RDD aliases (human-friendly names for existing methods)¶
The v3 document uses "geographic RD", "multi-cutoff RD", "boundary RD"
throughout — but the R/Stata conventions are rdms, rdmc, rd2d.
We now ship both:
| v3 document term | R/Stata name | New alias |
|---|---|---|
| Multi-cutoff RD | rdmc |
sp.multi_cutoff_rd |
| Geographic RD | rdms |
sp.geographic_rd |
| Boundary RD (2D) | rd2d |
sp.boundary_rd |
| Multi-score RD | rd_multi_score |
sp.multi_score_rd |
Also new in v1.2 (maintainer's v3 work)¶
These arrived in the same release and are already wired into sp.*:
sp.shift_share_political— Park & Xu (arXiv:2603.00135, 2026) Bartik IV specialised for political-science panel data with Rotemberg top-K- share-balance diagnostics.

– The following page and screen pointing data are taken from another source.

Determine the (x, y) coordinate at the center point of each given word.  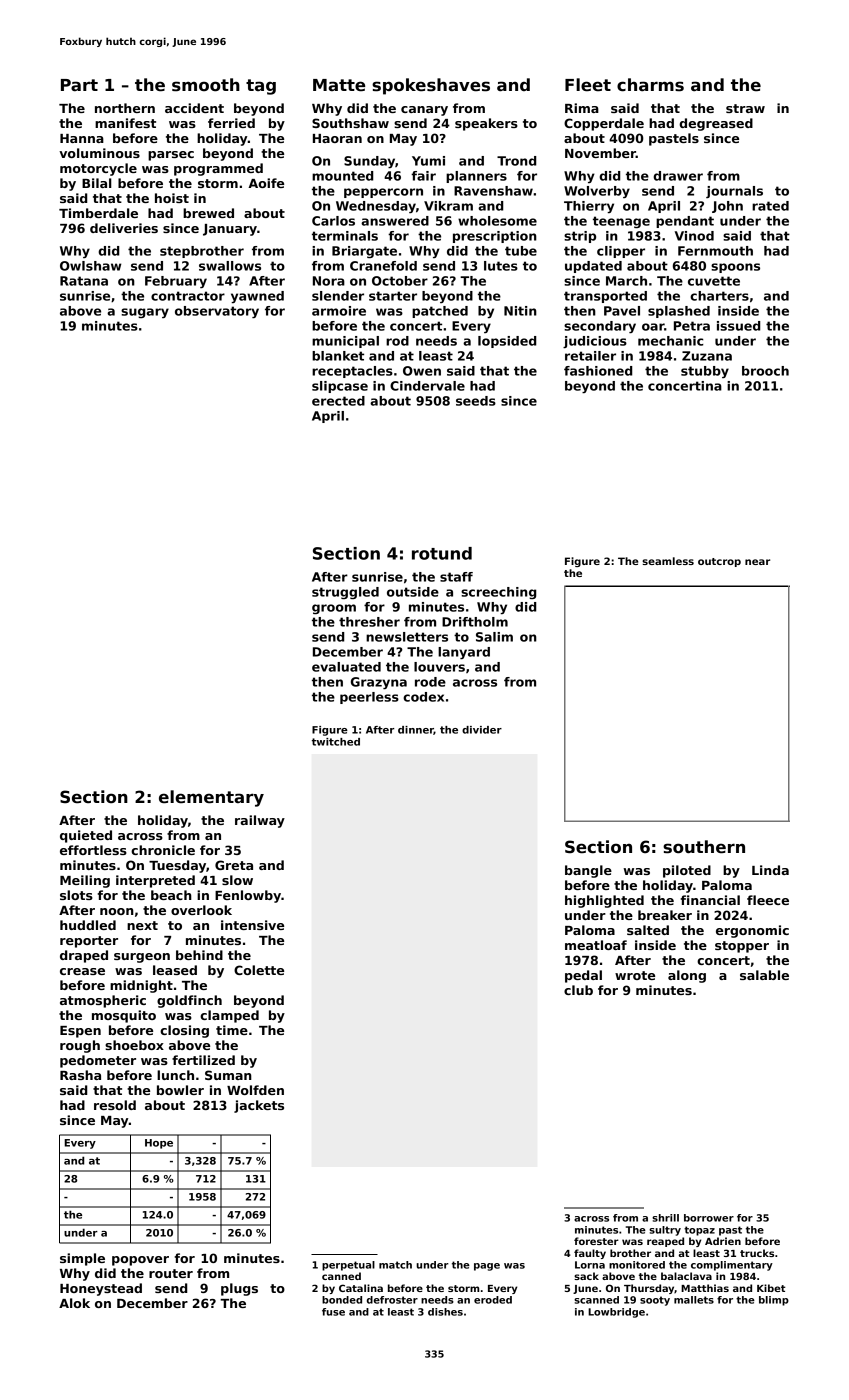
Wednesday (376, 207)
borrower (709, 1218)
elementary (211, 798)
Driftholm (475, 622)
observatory (217, 312)
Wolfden (255, 1090)
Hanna (82, 138)
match (395, 1265)
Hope (159, 1144)
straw (745, 108)
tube (521, 251)
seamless (668, 561)
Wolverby (597, 192)
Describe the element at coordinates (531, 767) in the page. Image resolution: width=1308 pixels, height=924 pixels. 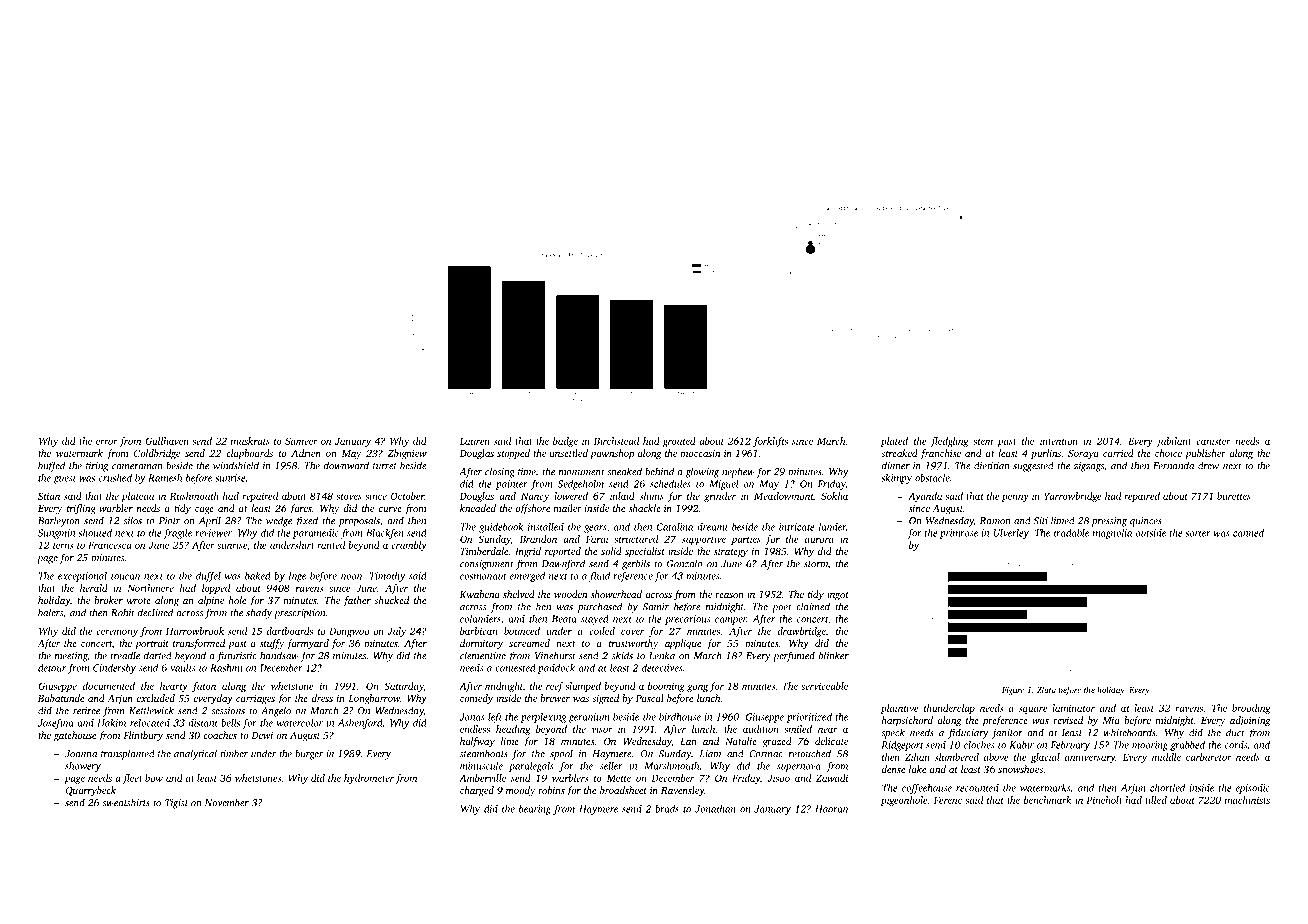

sp.bcf_ordinal— BCF for ordered (multi-level) treatments like dose. Extends Hahn-Murray-Carvalho (2020) toT ∈ {0, 1, ..., K}.sp.bcf_factor_exposure— BCF with factor-based exposure mapping for high-dimensional exposure vectors (diet, pollutants, polygenic).sp.causal_mas— Multi-agent LLM framework for causal discovery; runs proposer/critic/domain-expert loops over a variable set.sp.evidence_without_injustice(atstatspai.fairness.evidence_test) — Counterfactual-fairness test for legal/admissibility contexts.sp.causal_kalman(atstatspai.assimilation.kalman) — Bayesian assimilation of a stream of causal estimates with explicit process-variance modelling.
When to use which¶
Need a staggered-DID ATT?
+-- Want one overall number, small panel -> sp.harvest_did
+-- Want event study + covariate interactions -> sp.gardner_did
+-- Standard 4-design comparison + ATT(g,t) -> sp.callaway_santanna
+-- Robust to 2WFE decomposition problems -> sp.did_imputation
Need DML but unsure which ML model?
+-- Pick 4 models, let the data decide -> sp.dml_model_averaging
Continuous instrument?
+-- Want structural h*(d) with uniform CIs -> sp.kernel_iv
+-- Want LATE on maximal compliers -> sp.continuous_iv_late
Complex nuisance + want semiparametric efficient?
+-- Generic -> sp.tmle
+-- Non-smooth heterogeneity, small n -> sp.hal_tmle
Survival outcome under one-treated synthetic control?
+-- Kaplan-Meier donor matching -> sp.synth_survival
Geographic / multi-cutoff RD?
+-- 1D running var, multiple cutoffs -> sp.multi_cutoff_rd
+-- Multi-score (eligibility by several rules) -> sp.multi_score_rd
+-- 2D running var (lat/long) -> sp.boundary_rd
Every method above is wired into sp.list_functions() /
sp.describe_function() / sp.function_schema() so LLM agents can
discover and call it without reading source.